*TASK INSTRUCTIONS*. Reproduce as a numbered list, omitting blank lines, only the stretch of the records from the line containing "Image resolution: width=1618" through the final line of the records.

*DATASET EXCERPTS*.

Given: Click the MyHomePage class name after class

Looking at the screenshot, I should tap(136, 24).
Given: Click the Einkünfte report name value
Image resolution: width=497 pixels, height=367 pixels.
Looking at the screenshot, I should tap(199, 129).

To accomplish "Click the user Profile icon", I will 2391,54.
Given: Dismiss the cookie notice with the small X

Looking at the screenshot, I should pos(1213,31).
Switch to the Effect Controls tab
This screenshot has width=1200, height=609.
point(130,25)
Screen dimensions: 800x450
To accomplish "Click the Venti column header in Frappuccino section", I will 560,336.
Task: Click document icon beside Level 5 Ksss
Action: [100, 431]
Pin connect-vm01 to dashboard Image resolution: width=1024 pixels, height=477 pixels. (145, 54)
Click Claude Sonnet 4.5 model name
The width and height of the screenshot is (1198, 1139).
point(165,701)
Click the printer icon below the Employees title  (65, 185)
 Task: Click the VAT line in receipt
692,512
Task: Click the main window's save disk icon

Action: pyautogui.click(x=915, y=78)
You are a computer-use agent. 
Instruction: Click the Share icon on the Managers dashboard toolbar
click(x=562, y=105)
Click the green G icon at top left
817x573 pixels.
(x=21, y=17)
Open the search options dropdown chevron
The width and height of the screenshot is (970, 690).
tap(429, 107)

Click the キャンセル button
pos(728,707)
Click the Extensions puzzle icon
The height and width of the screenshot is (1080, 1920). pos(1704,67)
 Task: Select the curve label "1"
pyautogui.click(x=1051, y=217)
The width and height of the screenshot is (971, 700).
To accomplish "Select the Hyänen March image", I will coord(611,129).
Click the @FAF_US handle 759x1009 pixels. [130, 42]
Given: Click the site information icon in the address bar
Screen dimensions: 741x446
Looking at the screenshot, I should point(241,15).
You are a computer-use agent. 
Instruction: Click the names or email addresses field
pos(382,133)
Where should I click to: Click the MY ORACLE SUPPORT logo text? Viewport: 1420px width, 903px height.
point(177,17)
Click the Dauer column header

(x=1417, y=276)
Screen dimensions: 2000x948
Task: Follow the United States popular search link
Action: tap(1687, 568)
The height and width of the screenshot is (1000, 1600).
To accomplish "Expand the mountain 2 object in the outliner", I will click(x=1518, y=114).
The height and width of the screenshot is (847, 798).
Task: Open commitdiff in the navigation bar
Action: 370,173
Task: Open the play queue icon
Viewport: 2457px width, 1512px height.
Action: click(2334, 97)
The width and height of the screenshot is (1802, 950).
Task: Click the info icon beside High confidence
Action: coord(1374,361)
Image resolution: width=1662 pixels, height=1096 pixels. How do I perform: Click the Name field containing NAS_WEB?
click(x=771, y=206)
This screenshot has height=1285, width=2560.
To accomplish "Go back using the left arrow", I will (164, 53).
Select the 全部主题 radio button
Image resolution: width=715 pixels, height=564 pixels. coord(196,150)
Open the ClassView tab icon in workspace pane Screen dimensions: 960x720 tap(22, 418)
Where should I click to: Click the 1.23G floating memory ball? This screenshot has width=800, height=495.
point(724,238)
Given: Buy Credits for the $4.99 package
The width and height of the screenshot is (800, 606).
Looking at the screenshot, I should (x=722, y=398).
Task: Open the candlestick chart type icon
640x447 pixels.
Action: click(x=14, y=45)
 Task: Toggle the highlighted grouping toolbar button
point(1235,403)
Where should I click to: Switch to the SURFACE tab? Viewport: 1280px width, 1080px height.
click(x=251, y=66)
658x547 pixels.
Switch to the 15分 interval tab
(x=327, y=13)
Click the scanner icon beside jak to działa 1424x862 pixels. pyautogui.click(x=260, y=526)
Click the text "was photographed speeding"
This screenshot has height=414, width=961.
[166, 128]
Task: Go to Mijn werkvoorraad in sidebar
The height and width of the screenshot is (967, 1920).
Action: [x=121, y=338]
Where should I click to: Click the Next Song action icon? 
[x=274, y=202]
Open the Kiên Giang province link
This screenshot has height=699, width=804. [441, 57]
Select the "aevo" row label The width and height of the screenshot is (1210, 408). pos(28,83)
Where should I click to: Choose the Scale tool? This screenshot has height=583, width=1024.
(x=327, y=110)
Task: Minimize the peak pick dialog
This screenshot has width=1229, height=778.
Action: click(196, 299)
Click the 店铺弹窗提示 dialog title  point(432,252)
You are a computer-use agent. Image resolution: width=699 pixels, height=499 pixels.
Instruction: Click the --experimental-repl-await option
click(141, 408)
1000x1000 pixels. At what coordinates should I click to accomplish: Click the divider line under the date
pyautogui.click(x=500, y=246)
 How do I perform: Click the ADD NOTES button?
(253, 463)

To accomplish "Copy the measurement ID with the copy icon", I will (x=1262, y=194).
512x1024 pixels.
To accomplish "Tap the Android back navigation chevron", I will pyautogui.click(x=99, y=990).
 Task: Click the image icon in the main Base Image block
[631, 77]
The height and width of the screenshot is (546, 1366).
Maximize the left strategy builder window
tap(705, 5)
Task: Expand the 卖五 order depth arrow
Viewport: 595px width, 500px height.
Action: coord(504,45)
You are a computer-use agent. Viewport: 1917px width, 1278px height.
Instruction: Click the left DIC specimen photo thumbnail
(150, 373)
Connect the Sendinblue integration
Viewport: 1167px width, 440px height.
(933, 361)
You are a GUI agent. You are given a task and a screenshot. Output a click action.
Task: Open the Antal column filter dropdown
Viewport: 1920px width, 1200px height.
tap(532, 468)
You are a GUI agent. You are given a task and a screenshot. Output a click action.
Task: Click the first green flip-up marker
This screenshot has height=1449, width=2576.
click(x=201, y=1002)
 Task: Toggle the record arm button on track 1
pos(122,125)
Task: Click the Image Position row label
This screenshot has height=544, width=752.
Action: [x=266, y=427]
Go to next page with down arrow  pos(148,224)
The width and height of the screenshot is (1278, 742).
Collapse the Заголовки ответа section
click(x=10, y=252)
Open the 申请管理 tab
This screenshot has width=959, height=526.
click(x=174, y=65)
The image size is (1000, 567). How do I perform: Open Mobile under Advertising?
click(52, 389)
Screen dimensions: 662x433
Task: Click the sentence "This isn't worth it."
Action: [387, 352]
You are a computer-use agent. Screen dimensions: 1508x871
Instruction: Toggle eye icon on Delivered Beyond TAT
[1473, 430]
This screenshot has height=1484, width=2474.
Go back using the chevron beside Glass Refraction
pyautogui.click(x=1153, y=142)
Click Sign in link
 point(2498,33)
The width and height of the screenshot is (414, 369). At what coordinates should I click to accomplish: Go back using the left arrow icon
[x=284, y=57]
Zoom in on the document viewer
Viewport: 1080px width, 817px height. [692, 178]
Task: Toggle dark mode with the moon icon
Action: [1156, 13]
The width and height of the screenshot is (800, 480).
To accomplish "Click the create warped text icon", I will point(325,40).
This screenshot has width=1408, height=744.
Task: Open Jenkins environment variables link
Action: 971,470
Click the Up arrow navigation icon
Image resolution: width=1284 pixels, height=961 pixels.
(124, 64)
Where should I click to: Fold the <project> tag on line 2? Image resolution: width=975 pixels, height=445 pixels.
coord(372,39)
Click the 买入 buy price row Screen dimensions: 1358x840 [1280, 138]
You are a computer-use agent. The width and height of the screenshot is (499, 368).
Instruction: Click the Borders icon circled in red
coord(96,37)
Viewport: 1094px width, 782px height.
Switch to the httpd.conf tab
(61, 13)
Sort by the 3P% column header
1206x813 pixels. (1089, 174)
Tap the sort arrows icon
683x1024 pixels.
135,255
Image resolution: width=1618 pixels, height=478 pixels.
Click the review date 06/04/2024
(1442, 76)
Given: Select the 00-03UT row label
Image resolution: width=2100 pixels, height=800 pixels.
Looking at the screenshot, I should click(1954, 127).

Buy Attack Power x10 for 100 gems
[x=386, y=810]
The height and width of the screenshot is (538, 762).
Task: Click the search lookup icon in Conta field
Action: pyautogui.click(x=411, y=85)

*ANSWER TO THIS EXERCISE*.
1. Image resolution: width=1618 pixels, height=478 pixels.
2. Click the review date 06/04/2024
3. (1442, 76)
4. Given: Select the 00-03UT row label
5. Image resolution: width=2100 pixels, height=800 pixels.
6. Looking at the screenshot, I should click(1954, 127).
7. Buy Attack Power x10 for 100 gems
8. [x=386, y=810]
9. The height and width of the screenshot is (538, 762).
10. Task: Click the search lookup icon in Conta field
11. Action: pyautogui.click(x=411, y=85)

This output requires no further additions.